■ **WORK INSTRUCTION**:
An exact restatement of the data is required, with the images omitted.

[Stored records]
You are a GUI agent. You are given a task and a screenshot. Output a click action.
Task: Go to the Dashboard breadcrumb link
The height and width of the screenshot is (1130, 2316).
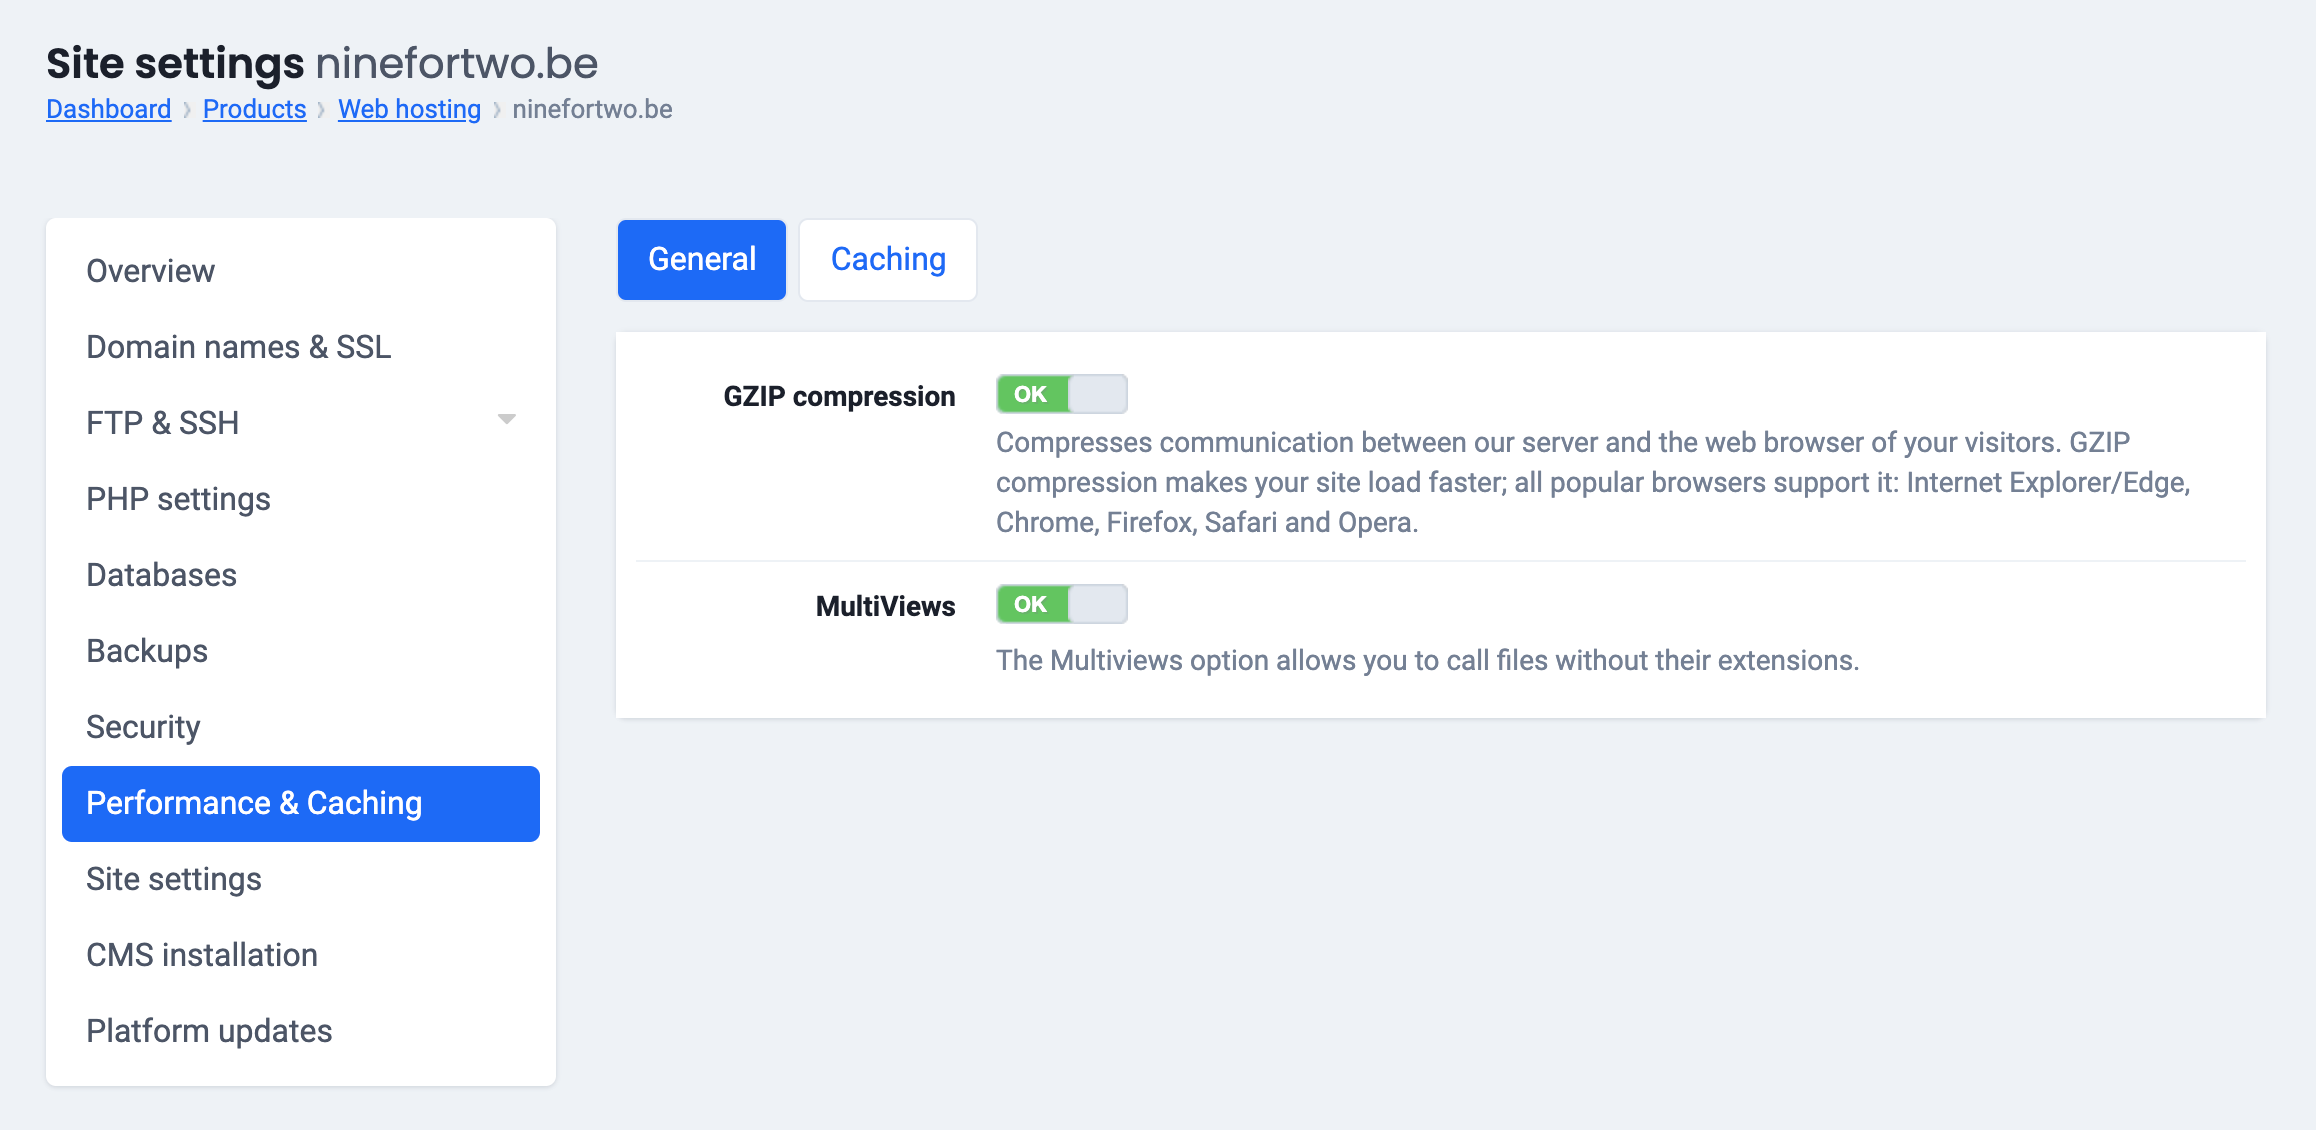[x=109, y=109]
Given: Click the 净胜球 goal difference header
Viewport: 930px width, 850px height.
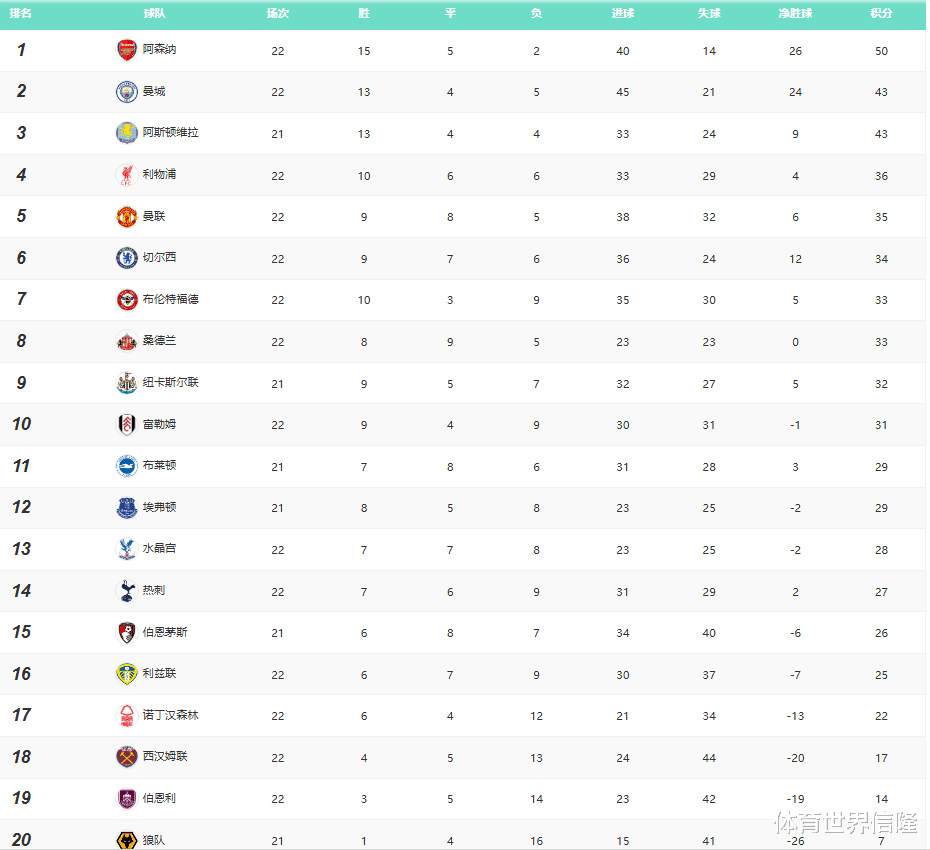Looking at the screenshot, I should coord(795,14).
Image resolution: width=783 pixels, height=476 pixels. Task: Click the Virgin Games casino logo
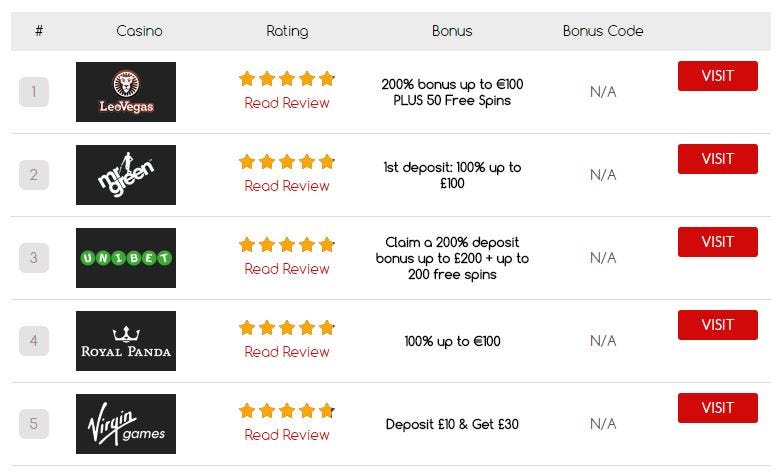[126, 424]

■ **YOUR RESPONSE**:
You are a GUI agent. You are given a task and a screenshot. Output a click action.
Task: Go to the Dashboard breadcrumb link
The height and width of the screenshot is (1130, 2316).
[x=109, y=109]
Given: Click the 净胜球 goal difference header
Viewport: 930px width, 850px height.
Looking at the screenshot, I should coord(795,14).
Image resolution: width=783 pixels, height=476 pixels. Task: Click the Virgin Games casino logo
[126, 424]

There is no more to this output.